> **WHAT IS REQUIRED**:
An exact transcription of all the data is required; the pictures are to be left out.
── SOURCE RECORDS
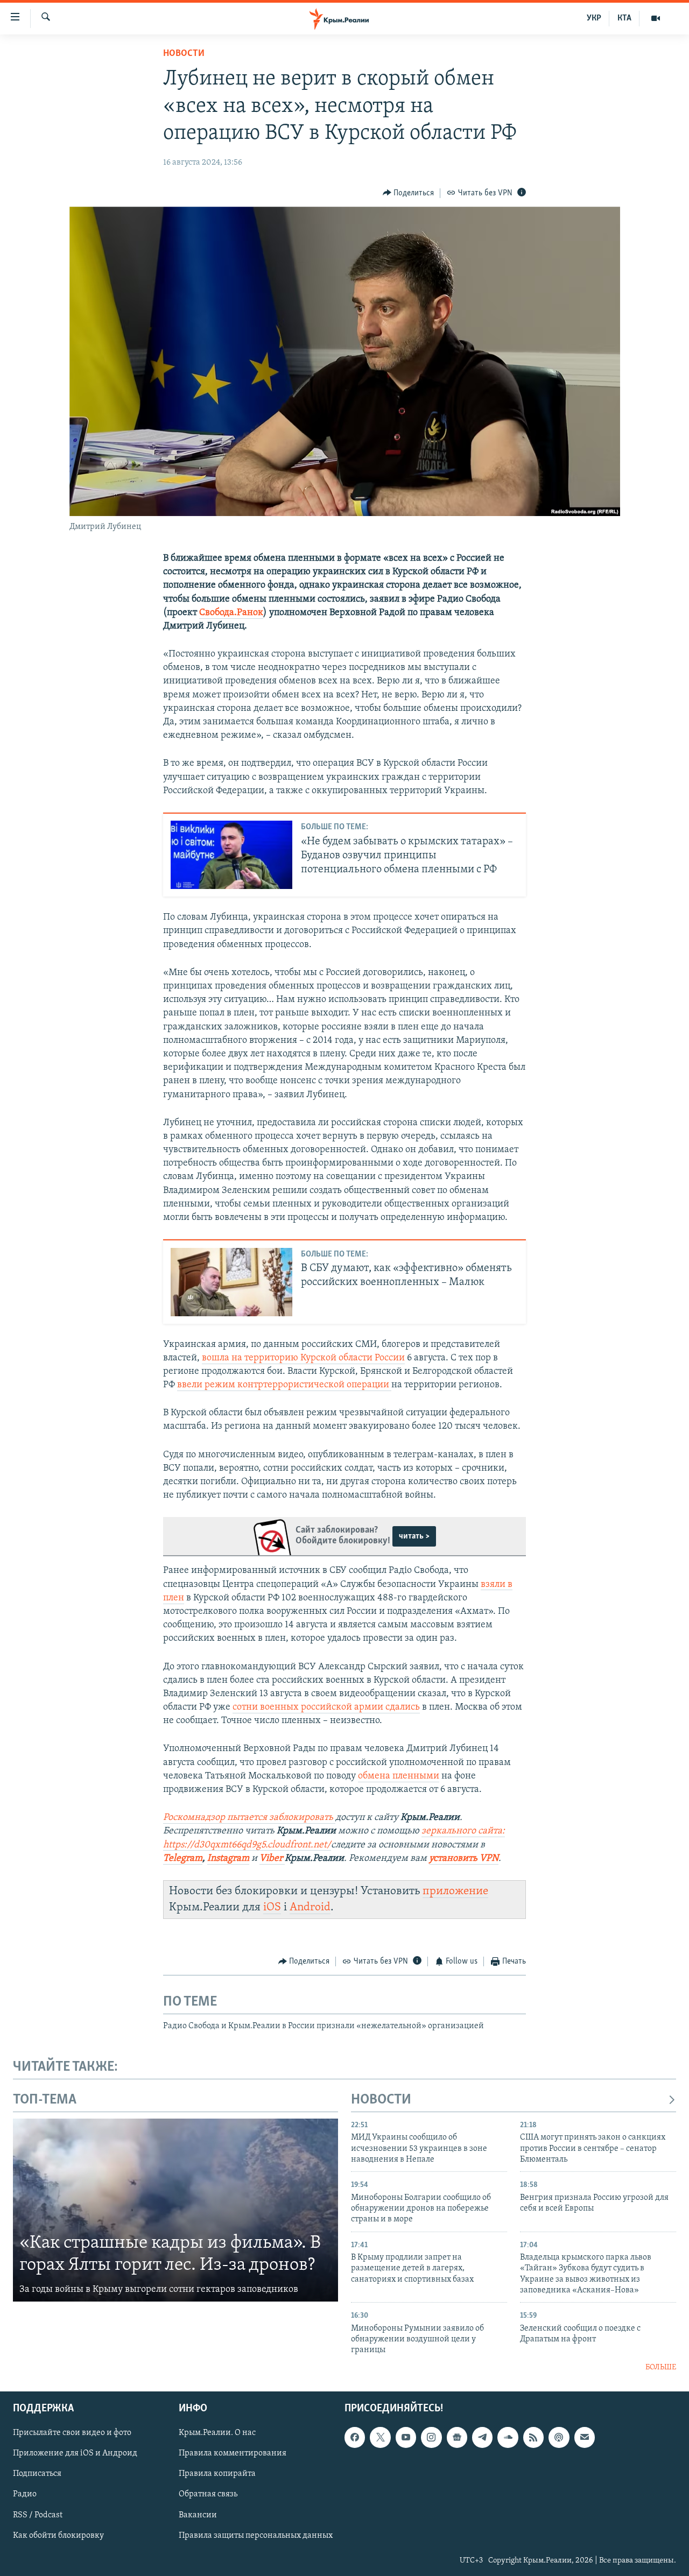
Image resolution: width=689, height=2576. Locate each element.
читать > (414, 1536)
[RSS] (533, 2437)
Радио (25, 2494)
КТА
────
> **RESPONSE TO THE TASK**:
Image resolution: width=689, height=2576. Locate each element.
читать > (414, 1536)
[RSS] (533, 2437)
Радио (25, 2494)
КТА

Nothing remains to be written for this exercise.